To make shopping a delightful experience, HappyCredit launched its rewards product, “Aishback”, in the market earlier this year. The rewards received through Aishback are instant and can be transferred to the bank directly, making it a superior form of cashback program to the existing lot. They are making online retailing a delightful experience for 400mn Bharat users with rewards, credit, shopping inspiration, and more.
This Is What The Business & Market Insights Say…
The primary target audience is the household’s Chief Shopping Officer, who is between 22 and 40 years old and comfortable using Credit Cards or UPI transactions for online shopping. They visit online shops to purchase every house need, from tea powder to teacups. Currently, they have over 8 lac registered users on the app who are satisfied with the service they receive. On average, the Chief Shopping Officer places orders worth Rs 10,000 per month through HappyCredit. The industry ecosystem is that they operate in multiple industries; the rewards and gift card ecosystem and the Instant Credit/BNPL ecosystem.
The e-commerce market has been thrown wide open to 400mn Bharat users thanks to the COVID pandemic and the UPI boom. Users are not limited to tier – 1 users but are open to everyone. With multiple businesses vying for the consumer’s attention, nudges in savings, rewards, credits, and more are what tip the scale in favor of HappyCredit.
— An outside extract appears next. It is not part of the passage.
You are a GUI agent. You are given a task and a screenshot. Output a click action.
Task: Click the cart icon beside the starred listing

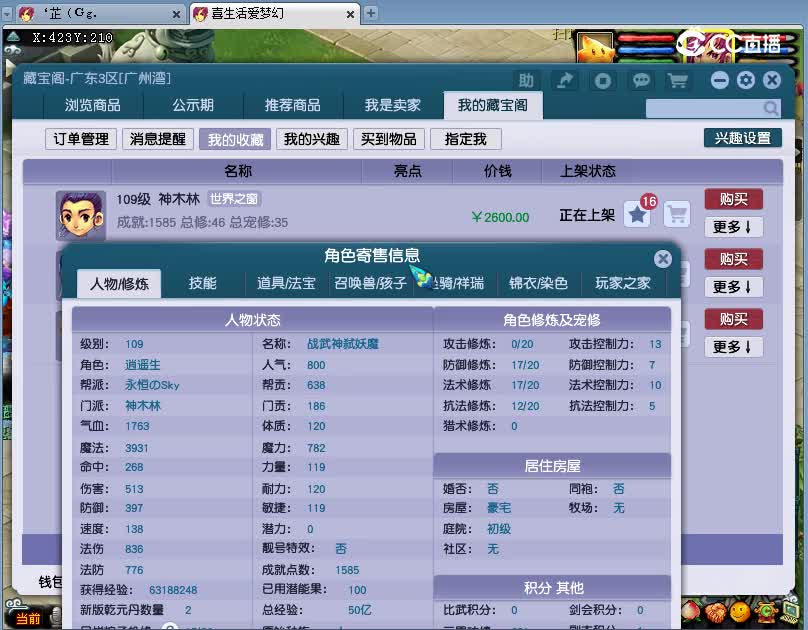[675, 214]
Challenges, Competitors, And Scope For Scalability
Every journey is rife with challenges and holds for HappyCredit. One challenge was to teach customers to start their shopping journey from HappyCredit. It took tremendous effort, continuous engagement, and features to make inroads in customers’ shopping experiences. This proves the app’s stickiness and retention quality.
Competition is healthy for every industry; HappyCredit considers Magicpin and Cashkaro their key competitors in the rewards space. In the Credit space, their main competition is the Credit Card Challenger apps.
HappyCredit, a B2C app, is massively scalable and aims to impact 400mn Bharat users. They support 200+ online shopping merchants and aim to take it to 1000+ partners, including offline retail merchants.
So What Does Their Revenue And Marketing Model Look Like?
HappyCredit charges their merchant partners a fee on every purchase through their platform. Incoming revenue streams from users are also in the works. In the short duration since its launch, they are already close to becoming Contribution Margin (CM) profitable and maintaining a steady growth of 15x YOY.
HappyCredit’s chief target is to acquire shoppers organically or at a very low Customer Acquisition Cost (CAC). They believe they can achieve this by using a mix of collaborations between creators and influencers and a best-in-class referral program that drives word-of-mouth advertising across the app. Moreover, they recognise that the web is an important channel and plan to leverage SEO and build a healthy top-of-the-funnel.
Additionally, they intend to keep adding relevant shopping partners over and above their 200 partners. This will give more avenues for shoppers to earn rewards and cashback.
Who Are Included In Their List Of Investors?
Angel Investors – Kunal Shah (CEO, CRED), Krishna Kumar (CEO, Simplilearn) as well as the US and Canada-based investors like MyAsiaVC, Alex Lin (CEO, Outlier), Jeremy Cai (CEO, Italic), Chris Ye (CEO, Uken Games), Pravin Jadhav (CEO, Raise & Dhan), Abhishek Goyal (CEO, Traxcn), Kunal Sinha (CEO, Glowroad)
Here’s What The Road Ahead Looks Like…
HappyCredit will keep building on its vision to become a one-stop shopping app that offers unmatched shoppers rewards, credit, and shopping inspiration. Very shortly, they will launch more exciting products, including offline retail.
Over the next 12 months, they have a clear vision to expand their core team and scale up the core e-commerce vertical while focusing on delighting customers and hitting the target continuously.